== Work request ==
Please retype only the lines below that run from the one containing "Image resolution: width=868 pixels, height=392" through the last line, both included, without altering a word.

----- Material provided -----

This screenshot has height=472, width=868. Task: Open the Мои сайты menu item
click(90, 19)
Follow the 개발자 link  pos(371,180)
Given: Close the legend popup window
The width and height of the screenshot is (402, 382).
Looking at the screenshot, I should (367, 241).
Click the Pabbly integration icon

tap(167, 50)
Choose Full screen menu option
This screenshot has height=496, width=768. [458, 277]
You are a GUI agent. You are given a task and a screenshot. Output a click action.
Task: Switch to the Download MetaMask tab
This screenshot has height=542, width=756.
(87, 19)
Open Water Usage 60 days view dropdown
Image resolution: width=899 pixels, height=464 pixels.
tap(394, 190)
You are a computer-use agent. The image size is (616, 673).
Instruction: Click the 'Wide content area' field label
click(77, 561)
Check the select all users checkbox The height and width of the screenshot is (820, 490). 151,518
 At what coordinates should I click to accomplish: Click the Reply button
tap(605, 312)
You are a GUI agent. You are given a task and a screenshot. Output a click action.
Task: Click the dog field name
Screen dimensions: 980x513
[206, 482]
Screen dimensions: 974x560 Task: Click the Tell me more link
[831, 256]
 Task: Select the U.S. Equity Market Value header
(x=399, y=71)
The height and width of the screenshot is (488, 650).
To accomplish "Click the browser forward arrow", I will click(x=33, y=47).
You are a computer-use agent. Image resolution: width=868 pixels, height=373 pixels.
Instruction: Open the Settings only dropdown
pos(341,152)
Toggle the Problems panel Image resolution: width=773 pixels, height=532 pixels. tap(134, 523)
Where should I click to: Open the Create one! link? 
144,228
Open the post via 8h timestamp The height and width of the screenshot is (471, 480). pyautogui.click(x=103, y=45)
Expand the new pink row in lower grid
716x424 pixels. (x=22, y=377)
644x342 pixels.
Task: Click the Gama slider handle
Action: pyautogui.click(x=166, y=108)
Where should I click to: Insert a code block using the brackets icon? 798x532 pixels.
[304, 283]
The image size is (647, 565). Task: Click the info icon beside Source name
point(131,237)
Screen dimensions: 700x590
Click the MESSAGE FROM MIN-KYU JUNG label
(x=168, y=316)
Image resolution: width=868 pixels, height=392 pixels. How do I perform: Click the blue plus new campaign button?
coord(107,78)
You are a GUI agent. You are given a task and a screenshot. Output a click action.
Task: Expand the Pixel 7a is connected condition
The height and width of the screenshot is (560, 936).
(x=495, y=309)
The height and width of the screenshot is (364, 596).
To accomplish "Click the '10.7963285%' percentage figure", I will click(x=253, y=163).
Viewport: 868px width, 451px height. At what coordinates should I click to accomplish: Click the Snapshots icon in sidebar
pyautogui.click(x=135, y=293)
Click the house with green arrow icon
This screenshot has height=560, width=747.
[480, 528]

-----

== Result for this task ==
Image resolution: width=868 pixels, height=392 pixels. How do I perform: Click the blue plus new campaign button?
coord(107,78)
You are a GUI agent. You are given a task and a screenshot. Output a click action.
Task: Expand the Pixel 7a is connected condition
The height and width of the screenshot is (560, 936).
(x=495, y=309)
The height and width of the screenshot is (364, 596).
To accomplish "Click the '10.7963285%' percentage figure", I will click(x=253, y=163).
Viewport: 868px width, 451px height. At what coordinates should I click to accomplish: Click the Snapshots icon in sidebar
pyautogui.click(x=135, y=293)
Click the house with green arrow icon
This screenshot has height=560, width=747.
[480, 528]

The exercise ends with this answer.